Reproduce the lines of the listing from the one containing "Where should I click to: Select the caption" through the end of the listing, inclusive, with the requests included. Multiply every coordinate in the answers by 0.85 and round each result to a whole number, rounding halves up.

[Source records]
━━━
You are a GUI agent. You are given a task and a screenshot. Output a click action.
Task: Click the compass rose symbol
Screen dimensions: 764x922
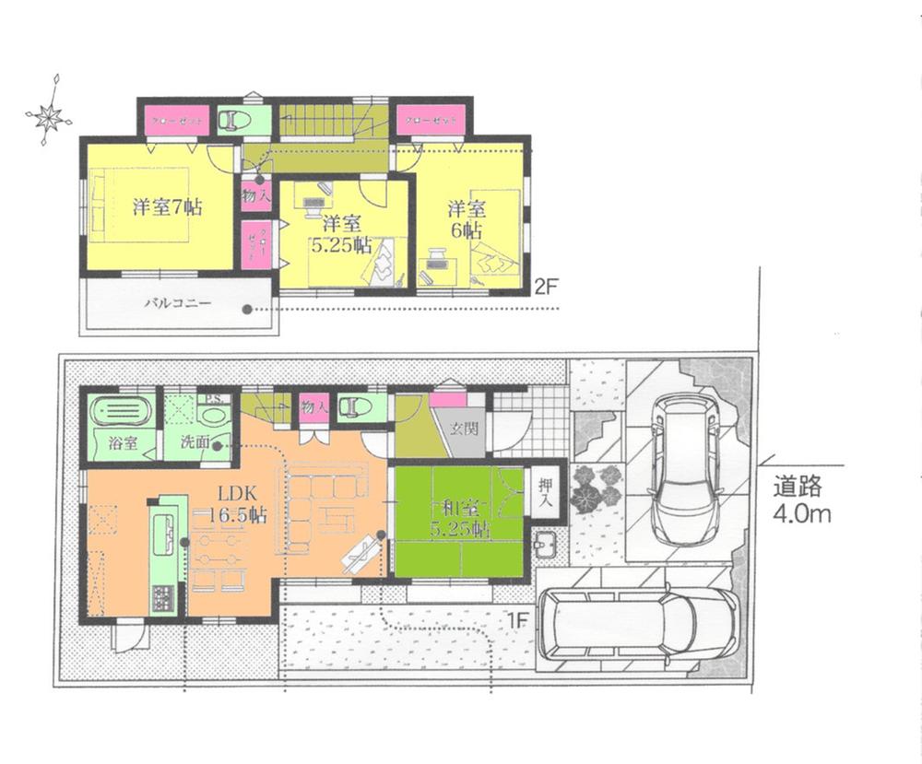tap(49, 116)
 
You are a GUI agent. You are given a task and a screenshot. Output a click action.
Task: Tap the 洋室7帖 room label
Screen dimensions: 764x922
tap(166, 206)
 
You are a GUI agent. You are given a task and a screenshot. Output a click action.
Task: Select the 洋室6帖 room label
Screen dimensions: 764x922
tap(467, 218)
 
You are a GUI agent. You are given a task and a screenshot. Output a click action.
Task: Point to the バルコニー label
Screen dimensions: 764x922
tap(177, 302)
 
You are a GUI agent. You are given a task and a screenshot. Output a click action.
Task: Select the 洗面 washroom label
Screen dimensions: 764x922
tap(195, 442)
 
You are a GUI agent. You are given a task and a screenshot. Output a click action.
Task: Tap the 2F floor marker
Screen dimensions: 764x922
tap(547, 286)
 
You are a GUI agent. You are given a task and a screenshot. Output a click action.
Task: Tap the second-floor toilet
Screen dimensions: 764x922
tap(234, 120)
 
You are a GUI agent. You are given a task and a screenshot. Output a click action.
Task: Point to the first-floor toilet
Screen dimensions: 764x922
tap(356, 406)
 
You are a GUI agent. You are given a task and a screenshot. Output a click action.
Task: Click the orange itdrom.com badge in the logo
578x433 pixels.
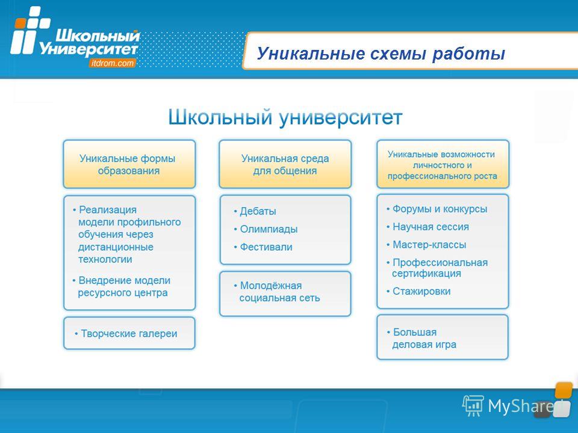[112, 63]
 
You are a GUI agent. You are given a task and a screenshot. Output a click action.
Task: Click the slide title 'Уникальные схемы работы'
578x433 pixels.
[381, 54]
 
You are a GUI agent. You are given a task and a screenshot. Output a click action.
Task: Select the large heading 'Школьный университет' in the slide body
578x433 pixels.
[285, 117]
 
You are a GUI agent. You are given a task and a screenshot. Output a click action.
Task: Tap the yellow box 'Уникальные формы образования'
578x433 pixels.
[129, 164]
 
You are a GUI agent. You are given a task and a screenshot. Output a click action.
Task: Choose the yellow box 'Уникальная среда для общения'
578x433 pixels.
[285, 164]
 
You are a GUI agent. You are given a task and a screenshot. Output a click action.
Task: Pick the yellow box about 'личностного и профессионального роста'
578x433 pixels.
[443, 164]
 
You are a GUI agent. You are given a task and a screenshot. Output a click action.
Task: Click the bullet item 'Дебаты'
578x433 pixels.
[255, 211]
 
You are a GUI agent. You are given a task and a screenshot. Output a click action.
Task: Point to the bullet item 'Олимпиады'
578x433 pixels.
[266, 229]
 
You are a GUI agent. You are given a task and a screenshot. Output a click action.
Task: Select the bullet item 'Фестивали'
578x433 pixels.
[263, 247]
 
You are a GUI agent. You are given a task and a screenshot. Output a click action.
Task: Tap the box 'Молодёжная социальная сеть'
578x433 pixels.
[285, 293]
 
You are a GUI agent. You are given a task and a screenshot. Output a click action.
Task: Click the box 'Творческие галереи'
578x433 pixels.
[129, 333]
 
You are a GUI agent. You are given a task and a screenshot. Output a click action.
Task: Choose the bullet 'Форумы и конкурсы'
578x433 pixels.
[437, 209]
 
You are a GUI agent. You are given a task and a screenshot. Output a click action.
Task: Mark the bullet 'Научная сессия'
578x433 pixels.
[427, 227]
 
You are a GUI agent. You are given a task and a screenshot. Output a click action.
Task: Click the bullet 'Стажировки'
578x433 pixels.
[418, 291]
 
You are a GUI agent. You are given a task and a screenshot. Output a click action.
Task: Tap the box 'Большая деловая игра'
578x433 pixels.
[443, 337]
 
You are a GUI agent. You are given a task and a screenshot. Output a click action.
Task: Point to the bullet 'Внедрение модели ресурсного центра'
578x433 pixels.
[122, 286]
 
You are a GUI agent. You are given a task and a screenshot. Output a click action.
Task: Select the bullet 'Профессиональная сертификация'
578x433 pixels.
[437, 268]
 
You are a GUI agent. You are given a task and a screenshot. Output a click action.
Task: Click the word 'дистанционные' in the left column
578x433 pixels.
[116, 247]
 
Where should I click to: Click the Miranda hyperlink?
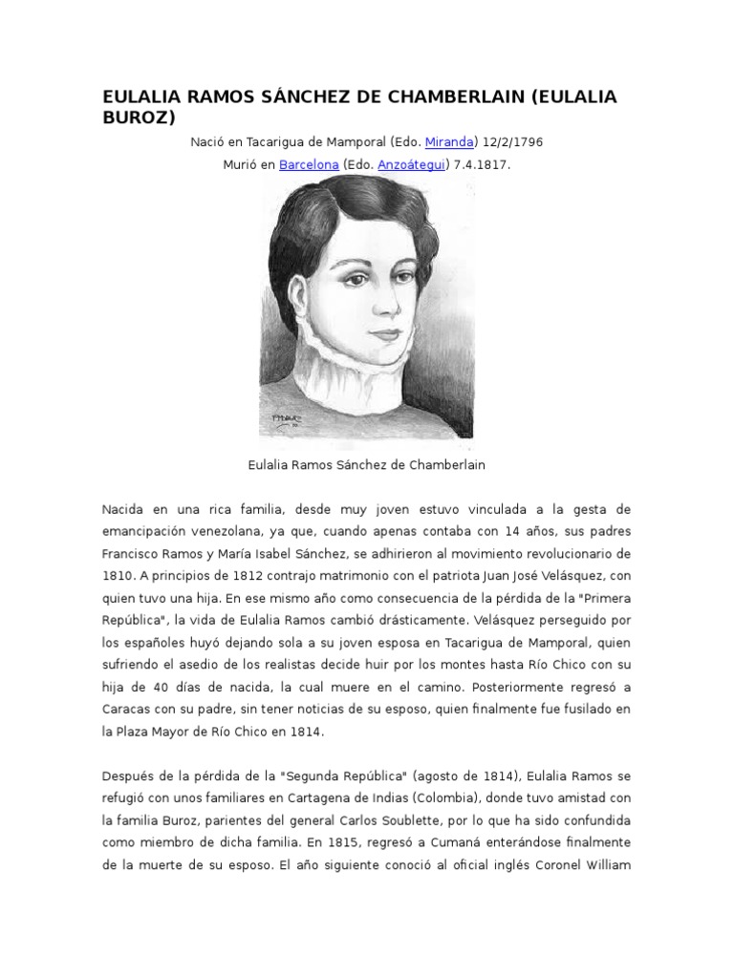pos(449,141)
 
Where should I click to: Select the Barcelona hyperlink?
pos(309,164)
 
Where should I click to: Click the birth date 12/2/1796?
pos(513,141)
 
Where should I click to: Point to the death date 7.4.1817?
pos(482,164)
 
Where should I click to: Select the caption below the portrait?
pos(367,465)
━━━
> _RESPONSE_
Where should I click to: Select the caption below the portrait?
pos(312,395)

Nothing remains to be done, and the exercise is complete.